In 2018 and April 2019, the Company entered into $410 million of
U.S.-to-Euro
interest rate cross-currency swap agreements that hedge the Company’s net investment in its Euro denominated net assets. As a result of entering into these agreements, the Company anticipates lowering net interest expense by approximately $12 million annually over the three-year term of the agreements.
In January 2019, the Company’s Board of Directors authorized the Company to repurchase up to $4 billion of its outstanding common stock over a
two-year
period. This new program replaced the remaining amounts available from the
pre-existing
program. During the first nine months of 2019 and 2018, the Company repurchased $1.9 billion and $809 million, respectively, of the Company’s outstanding common stock under authorized share repurchase programs. In addition, the Company repurchased $8 million and $9 million of common stock related to the vesting of restricted stock units during both the nine months ended September 28, 2019 and September 29, 2018, respectively. The Company expects to increase its share repurchase activity in 2019 as compared to 2018 and intends to use existing cash and investments, cash flows from operations and, as needed, borrowings under its existing credit facilities to fund its repurchases under its share repurchase program.
The Company received $34 million and $42 million of proceeds from the exercise of stock options and the purchase of shares pursuant to the Company’s employee stock purchase plan during the nine months ended September 28, 2019 and September 29, 2018, respectively.
The Company had cash and cash equivalents of $405 million as of September 28, 2019. The majority of the Company’s cash and cash equivalents are generated from foreign operations, with $303 million held by foreign subsidiaries at September 28, 2019, of which $235 million was held in currencies other than U.S. dollars.

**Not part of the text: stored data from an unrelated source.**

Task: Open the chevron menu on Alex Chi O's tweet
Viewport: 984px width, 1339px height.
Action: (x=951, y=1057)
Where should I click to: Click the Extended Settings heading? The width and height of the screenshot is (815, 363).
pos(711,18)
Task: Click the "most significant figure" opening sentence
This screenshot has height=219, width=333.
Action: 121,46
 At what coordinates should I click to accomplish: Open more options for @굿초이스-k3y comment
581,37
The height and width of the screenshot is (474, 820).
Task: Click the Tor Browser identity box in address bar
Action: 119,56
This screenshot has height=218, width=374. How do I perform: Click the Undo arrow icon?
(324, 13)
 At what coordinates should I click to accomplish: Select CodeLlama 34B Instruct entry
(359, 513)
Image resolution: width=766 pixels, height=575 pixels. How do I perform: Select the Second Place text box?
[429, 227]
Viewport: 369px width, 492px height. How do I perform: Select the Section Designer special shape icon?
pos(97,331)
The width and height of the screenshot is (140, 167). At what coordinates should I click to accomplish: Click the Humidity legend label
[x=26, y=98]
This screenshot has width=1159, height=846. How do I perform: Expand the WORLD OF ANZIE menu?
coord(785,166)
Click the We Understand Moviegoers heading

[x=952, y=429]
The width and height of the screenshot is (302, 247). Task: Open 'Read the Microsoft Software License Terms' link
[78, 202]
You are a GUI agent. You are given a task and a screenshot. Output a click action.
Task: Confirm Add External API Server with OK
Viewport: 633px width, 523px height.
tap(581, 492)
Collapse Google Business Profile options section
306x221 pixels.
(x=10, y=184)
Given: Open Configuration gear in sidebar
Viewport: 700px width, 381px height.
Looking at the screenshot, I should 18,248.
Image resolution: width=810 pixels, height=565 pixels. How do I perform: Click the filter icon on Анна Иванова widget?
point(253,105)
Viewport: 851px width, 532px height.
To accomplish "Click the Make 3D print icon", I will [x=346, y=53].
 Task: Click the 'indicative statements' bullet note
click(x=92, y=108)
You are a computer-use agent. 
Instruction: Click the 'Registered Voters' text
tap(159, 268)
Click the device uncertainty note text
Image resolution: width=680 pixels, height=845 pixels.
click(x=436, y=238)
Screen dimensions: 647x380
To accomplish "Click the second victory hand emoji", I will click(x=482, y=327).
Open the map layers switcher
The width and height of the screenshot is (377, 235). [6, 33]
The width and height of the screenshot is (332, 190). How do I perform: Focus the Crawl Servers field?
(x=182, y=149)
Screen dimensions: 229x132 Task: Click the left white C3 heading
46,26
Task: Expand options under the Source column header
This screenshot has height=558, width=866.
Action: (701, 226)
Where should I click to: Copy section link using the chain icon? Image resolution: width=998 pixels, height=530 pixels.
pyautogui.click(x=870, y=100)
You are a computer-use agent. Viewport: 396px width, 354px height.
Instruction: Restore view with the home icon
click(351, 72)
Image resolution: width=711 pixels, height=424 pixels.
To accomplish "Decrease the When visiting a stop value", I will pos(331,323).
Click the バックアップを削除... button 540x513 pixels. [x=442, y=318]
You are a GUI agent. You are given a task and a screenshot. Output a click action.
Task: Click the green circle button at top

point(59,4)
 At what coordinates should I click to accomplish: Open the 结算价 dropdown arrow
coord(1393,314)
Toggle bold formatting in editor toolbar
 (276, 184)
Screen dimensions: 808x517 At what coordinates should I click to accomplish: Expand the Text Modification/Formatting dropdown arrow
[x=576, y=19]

The Company believes it has sufficient levels of cash flow and access to its existing cash and cash equivalents, as well as the ability to raise funds from external sources and the borrowing capacity from existing, committed credit facilities, to fund operations and capital expenditures, service debt interest, finance potential acquisitions and continue the authorized stock repurchase program in the U.S. These cash requirements are managed by the Company’s cash flow from operations, its existing cash and cash equivalents and the use of the Company’s revolving credit facility.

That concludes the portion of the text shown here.